Final UI — validated concept for handoff
Final validated concept annotated for development handoff — covering the main order view, all order-type panels, Lab/Imaging results, and progress-note integration.
12

Validation

Testing the concept with the same users on the same screen.

I ran a second round with the same clinical staff, working through the same scenarios: reviewing orders at shift start, locating a stopped medication, checking whether a lab order had been acknowledged, and doing a handover. I scored with the same CSAT methodology, then applied SUS.

MetricScoreReading
CSAT — Concept80%Up from 20%. Composite 20/25 — "Great" band.
CSAT improvement+60ppBelow-threshold to well above benchmark in one iteration.
Excellent rating7/7All participants rated the concept "Excellent".
SUSMoved from "Poor" (50.6) into the passing band.
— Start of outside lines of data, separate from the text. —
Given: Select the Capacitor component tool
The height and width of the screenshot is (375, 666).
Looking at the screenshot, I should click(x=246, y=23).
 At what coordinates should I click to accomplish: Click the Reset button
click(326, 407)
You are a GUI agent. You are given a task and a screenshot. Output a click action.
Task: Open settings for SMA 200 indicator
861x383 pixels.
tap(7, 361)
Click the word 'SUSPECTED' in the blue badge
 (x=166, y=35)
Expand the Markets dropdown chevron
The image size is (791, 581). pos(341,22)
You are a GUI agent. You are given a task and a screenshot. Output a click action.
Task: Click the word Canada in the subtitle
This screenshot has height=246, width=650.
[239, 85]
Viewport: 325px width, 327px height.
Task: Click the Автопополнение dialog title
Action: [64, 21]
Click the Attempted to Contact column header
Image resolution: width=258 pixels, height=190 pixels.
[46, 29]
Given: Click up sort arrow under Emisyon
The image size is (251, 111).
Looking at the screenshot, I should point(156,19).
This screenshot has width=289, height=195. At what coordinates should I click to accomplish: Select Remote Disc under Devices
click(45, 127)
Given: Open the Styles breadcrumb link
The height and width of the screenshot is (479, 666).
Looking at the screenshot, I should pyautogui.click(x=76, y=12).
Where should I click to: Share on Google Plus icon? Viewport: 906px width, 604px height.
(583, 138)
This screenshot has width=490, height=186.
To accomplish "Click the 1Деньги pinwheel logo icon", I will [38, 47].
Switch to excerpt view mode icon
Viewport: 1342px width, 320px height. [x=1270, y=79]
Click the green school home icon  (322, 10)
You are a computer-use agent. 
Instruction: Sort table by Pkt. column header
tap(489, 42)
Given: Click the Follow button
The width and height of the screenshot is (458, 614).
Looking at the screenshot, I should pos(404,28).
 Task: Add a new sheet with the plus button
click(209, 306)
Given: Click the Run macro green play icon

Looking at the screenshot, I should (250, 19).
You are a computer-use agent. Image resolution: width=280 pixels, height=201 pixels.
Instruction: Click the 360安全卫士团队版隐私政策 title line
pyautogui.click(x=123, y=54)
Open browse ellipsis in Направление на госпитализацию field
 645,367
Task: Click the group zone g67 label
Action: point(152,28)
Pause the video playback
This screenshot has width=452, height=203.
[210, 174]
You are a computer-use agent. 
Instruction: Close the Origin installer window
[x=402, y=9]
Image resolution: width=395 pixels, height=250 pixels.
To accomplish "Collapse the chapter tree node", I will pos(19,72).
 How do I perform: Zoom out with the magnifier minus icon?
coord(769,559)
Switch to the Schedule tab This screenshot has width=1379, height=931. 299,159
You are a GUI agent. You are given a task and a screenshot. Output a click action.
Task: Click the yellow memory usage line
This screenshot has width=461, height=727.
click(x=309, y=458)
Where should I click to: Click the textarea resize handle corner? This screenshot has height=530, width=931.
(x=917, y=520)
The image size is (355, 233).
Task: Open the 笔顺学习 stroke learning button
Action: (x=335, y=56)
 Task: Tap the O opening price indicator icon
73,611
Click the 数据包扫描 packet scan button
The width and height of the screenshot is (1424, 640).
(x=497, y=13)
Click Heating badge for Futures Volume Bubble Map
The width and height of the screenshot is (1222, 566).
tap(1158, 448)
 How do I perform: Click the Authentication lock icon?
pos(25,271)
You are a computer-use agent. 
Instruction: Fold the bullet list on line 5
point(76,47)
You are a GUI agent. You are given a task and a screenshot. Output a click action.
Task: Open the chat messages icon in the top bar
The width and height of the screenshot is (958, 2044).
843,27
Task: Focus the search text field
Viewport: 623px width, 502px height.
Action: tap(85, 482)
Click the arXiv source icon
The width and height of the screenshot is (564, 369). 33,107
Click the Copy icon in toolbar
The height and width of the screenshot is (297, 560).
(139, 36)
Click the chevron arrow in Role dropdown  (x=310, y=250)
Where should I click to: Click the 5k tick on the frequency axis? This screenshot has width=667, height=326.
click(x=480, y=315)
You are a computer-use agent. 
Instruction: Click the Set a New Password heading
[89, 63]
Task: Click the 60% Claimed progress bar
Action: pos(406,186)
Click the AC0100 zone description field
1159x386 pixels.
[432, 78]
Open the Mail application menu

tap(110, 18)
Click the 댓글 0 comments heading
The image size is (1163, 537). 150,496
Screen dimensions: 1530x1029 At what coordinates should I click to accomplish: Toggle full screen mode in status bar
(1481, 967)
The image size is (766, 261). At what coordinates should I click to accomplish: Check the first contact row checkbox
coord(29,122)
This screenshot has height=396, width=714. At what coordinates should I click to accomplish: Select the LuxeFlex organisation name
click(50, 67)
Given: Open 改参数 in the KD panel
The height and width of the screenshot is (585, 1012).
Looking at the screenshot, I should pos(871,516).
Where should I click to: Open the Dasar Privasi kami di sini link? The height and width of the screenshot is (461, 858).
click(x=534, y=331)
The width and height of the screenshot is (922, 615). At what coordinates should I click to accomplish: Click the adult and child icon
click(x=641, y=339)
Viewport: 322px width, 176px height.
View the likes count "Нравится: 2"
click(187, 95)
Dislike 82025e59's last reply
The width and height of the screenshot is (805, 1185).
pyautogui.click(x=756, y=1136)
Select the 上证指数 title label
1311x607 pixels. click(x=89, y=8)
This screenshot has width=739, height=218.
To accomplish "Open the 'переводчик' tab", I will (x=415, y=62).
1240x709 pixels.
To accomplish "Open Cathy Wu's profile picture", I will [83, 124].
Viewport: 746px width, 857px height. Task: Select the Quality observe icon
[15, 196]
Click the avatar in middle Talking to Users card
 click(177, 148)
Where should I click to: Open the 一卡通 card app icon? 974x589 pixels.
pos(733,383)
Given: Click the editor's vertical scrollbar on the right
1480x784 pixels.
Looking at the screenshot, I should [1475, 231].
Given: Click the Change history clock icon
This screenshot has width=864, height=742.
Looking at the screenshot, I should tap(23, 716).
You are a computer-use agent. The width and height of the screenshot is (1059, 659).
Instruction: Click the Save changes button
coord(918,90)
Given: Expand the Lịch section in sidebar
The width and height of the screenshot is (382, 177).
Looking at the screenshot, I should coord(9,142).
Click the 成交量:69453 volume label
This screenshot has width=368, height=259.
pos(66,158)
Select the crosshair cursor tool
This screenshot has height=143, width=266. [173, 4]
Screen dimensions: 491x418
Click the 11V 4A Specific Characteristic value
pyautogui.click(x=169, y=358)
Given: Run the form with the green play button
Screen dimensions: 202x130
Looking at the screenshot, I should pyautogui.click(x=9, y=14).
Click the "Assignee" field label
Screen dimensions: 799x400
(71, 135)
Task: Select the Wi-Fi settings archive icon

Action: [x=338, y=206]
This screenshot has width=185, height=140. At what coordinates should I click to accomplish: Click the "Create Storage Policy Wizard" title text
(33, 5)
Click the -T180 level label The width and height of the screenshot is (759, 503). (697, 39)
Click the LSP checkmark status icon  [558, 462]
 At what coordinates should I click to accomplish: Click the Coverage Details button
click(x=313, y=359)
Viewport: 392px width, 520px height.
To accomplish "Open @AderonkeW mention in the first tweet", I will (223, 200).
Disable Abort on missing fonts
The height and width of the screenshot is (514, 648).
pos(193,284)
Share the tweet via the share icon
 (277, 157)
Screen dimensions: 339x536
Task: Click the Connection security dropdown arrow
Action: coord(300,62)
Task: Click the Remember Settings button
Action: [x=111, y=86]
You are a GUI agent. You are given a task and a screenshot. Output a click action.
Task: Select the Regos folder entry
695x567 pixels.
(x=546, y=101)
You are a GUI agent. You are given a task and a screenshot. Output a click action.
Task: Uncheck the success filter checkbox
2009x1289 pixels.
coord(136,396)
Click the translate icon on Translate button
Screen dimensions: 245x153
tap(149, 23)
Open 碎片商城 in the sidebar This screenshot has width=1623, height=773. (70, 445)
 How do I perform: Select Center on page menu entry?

สะดวกมากเลย! แยกออกมาแบบนี้ดีกว่าเดิมมาก

"Wow, this is so much more convenient. Separating them like this is so much better than before."

— Nurse, 2nd validation session

Outcome

CSAT rose from 20% to 80%, with a unanimous "Excellent" rating.

The redesigned concept was validated across two rounds of testing, with a SUS score that moved from "Poor" into the passing range. Every screen was annotated with interaction logic and edge-case notes for the dev team.

20→80%
CSAT, existing → concept
7/7
Rated the concept "Excellent"
+60pp
CSAT improvement in one iteration

Deliverables: Main order view · Order-type panels (Med/Lab/Imaging/Activity/Free text) · Lab & Imaging results · Off-order states · Progress-note integration · Problem list · Annotated dev handoff

Takeaways

Designing for specialist users under pressure.

Trustworthy is not the same as clean.

Clinical staff are expert users with low tolerance for ambiguity — in ICU, an unclear interface is a risk. Designing for them meant following what trustworthy means to someone making safety decisions for 12 hours straight.

Metrics as a design tool, not just a success measure.

Scoring the existing system before designing anything gave a shared, objective picture of the problem. CSAT 20% → 80% is a story everyone understands.

The Kano Model keeps sprint focus where it matters.

With many possible improvements and limited dev capacity, separating Basic from Performance and Excitement gave a clear rationale for what to build first.